After being gathered, the shells were then transported to the site of Clos des Châtaigniers. Transport may have either been by boat, given that the River Orne was navigable during protohistory, or by land. The return trip would have taken at least a half-day. The large number of barnacles (5,927 specimens) and small shells found in shell deposits seem to indicate that the preparation of the shells was probably done on the site. The barnacles were probably attached to the mussels and transported with them. It is likely that some of the barnacles detached from the mussels during the preparation or preservation phases. Traces of burning are evident on some mussels, representing on average 87% of NISP of the mussels. These marks are perhaps related to cooking methods or secondary activities occurring after consumption. Archaeological studies of burnt shell remains are not numerous in the archaeological literature. For this reason, we undertook research on the methods of cooking mussels and their effects on the shell, as described in the ethnohistorical literature, in order to gain some information (Waselkov 1987). Mussels can be cooked by placing them in the heart of a fire, in a steam oven (Best 1924, 417; Greengo 1952, 77; Duguet 1995, 367; Kroeber and Barrett 1960, 113; Meehan 1977, 366; Waselkov 1987, 101-2), placing them on hot stones (Terrell 1967, 44; Oberg 1973, 67) or roasting them around fires (Waselkov 1987, 101). Other hypotheses could also explain the high rate of burned archaeological mussels. After the mussels had been eaten, the shells could have been thrown into a fire. The shells could also have been used eventually to maintain the fire, or even to put it out. This activity could reflect hygienic and/or marine waste management strategies. Nevertheless, it is difficult to select one of these possibilities given the lack of available bibliographical references. However, experimentation on shell material could make it possible to identify specific criteria for each type of cooking method, as has already been undertaken for bones (Costamagno et al. 2010; Lebon 2010; Zazzo 2010). The results obtained would provide some real answers regarding cooking methods and heat treatments and seems a promising area for future studies.

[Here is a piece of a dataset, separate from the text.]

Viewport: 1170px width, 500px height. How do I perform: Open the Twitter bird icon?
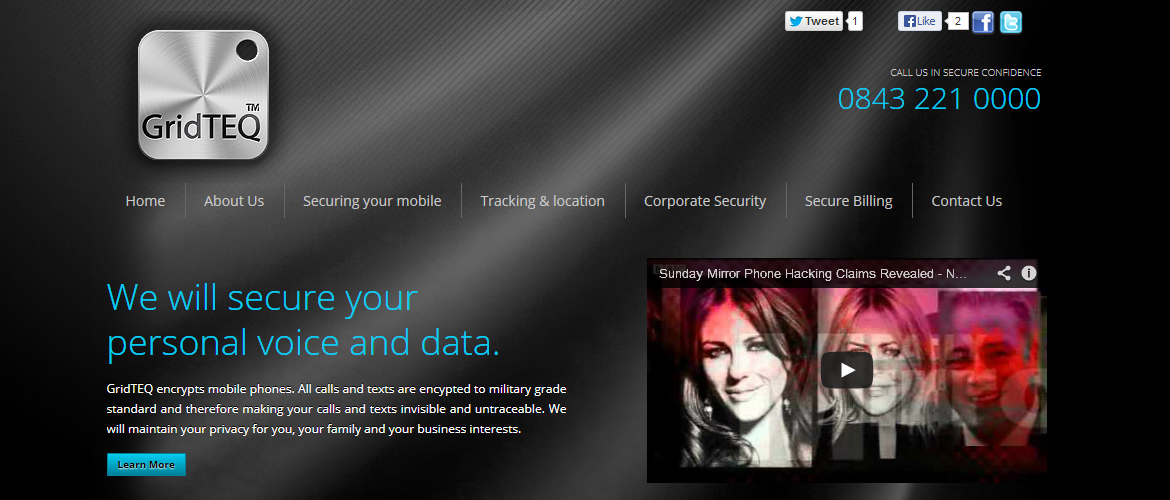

The collected shellfish were either eaten directly or processed for later consumption. There are several different ways to preserve mussel flesh: it can be dried in the sun (with or without the shell), smoked and stored in jars, in baskets or strung on suspension lines and later rehydrated and boiled (Gifford 1939, 315; Greengo 1952, 77-78; Stewart 1943, 60; Kroeber and Barrett 1960, 113; Oberg 1973, 67; Aschmann 1975, 46; Best 1924, 417; Waselkov 1987, 106-7).

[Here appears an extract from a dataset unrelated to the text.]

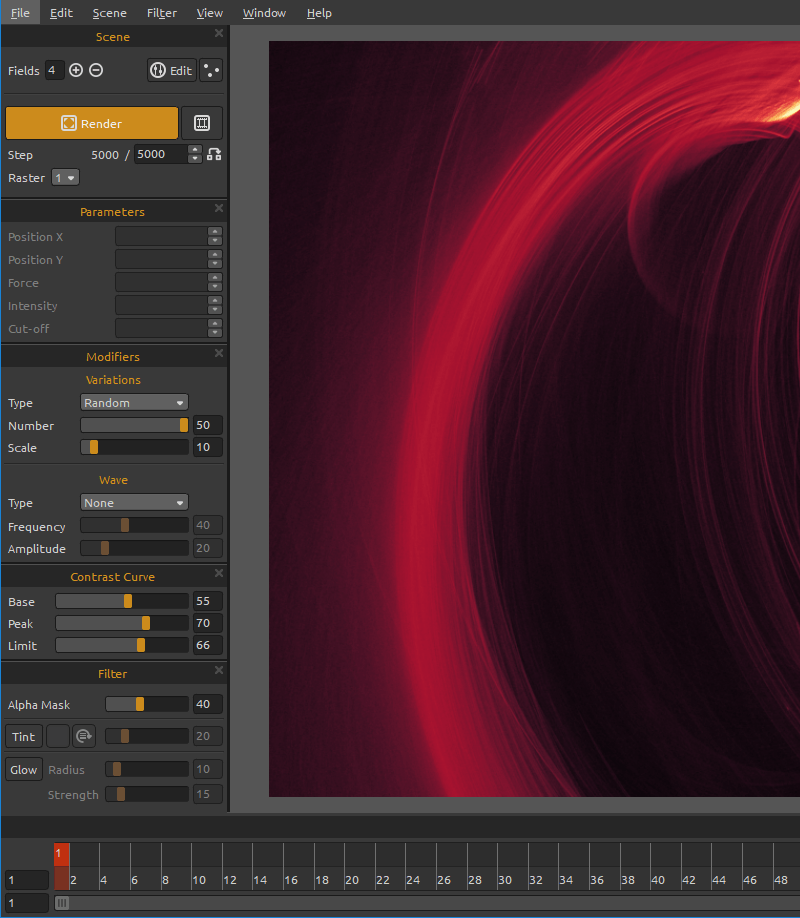Toggle the Glow filter on
Viewport: 800px width, 918px height.
coord(23,769)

Previous research demonstrated, through experimental archaeology, that it was possible to dry a very large number of mussels in a relatively short period of time, with minimum effort, and using simple technology (Henshilwood et al. 1994). The most effective experiments in terms of time/calories related to the cooking and drying of mussel flesh inside the shell. Once cooked and dried, the flesh can be easily removed from the shell in only two or three seconds, so that fewer people and less time are needed to process large quantities of mussels. This method also reduces the need for firewood, since the mussels are cooked within around seven minutes. This technique eliminates the need for drying frames or posts and suspended lines, and minimises labour input (Henshilwood et al. 1994).
Finally, the dehydrated shellfish were generally later plunged into fresh water, and then boiled (Gifford 1939, 315; Swanton 1946, 378; Greengo 1952, 77-78; Kroeber and Barrett 1960, 113). For example, some North American populations living close to the sea in temperate areas kept dried shellfish all year round, either for exchange or for their own consumption (Greengo 1952, 78-80; Oberg 1973, 67-75). Nevertheless, we lack the archaeological data (organic residues in pottery, artefacts linked with preservation such as baskets, etc.) to state definitely that such a preservation technique was used at the site of Clos des Châtaigniers.